W składanych gwarancjach znalazła się również najbardziej sporna kwestia pokoju wyznaniowego. Henryk zobowiązał się do jego przestrzegania, deklarując dodatkowo ponowne potwierdzenie artykułów oraz wszystkich praw, wolności i zwyczajów podczas koronacji. Czy były to szczere zapewnienia, czy też (jak podejrzewali niektórzy) Walezjusz złożył przysięgę, mając wykładnię uczonych teologów z Sorbony, że nie będzie ona go wiązać – trudno jednoznacznie rozstrzygnąć.

Trzy dni po ceremonii w katedrze posłowie Rzeczypospolitej, goszcząc na uroczystym posiedzeniu parlamentu paryskiego, wręczyli Henrykowi dyplom elekcyjny, wieńcząc tym aktem najważniejszy etap swojej trudnej misji.
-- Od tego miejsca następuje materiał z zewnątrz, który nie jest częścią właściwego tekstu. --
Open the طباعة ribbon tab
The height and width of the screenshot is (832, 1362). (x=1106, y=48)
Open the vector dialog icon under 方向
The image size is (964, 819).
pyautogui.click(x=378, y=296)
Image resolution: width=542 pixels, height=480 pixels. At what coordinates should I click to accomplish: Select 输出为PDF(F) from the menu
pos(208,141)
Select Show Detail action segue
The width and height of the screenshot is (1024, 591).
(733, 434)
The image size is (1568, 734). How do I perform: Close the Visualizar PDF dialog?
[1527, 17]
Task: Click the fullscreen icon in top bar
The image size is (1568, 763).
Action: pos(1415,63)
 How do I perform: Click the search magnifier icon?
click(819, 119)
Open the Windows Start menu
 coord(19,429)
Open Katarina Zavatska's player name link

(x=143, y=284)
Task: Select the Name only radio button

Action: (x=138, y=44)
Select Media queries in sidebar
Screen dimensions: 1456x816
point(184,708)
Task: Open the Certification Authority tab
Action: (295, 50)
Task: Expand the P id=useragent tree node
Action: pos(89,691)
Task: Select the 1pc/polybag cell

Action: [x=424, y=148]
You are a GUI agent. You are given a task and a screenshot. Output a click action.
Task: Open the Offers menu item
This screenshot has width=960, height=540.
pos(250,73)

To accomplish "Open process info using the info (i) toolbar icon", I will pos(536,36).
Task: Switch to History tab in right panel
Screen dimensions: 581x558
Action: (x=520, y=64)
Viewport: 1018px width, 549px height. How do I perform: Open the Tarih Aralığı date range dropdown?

Kolejnym miało być asystowanie Walezjuszowi w podróży do nieznanego mu wcześniej kraju, w którym wyczekiwano go z coraz większą niecierpliwością. Zanim ruszyły na dobre przygotowania do wyjazdu, Henryk wysłał do Polski Jana Zborowskiego z informacją o zatwierdzeniu wszystkich artykułów wraz z kopiami wystawionych w Paryżu dokumentów. Była to trafna decyzja, co potwierdzają słowa współczesnego obserwatora: „Przybycie Zborowskiego niezmiernie rozradowało Polaków, którzy znużeni byli długiem czekaniem i gorąco pragnęli oglądać Króla. Król dla nich jak gdyby był pogrzebion, a teraz zmartwychwstał; obudzili się jakby ze snu i gotowali się biec na jego spotkanie”.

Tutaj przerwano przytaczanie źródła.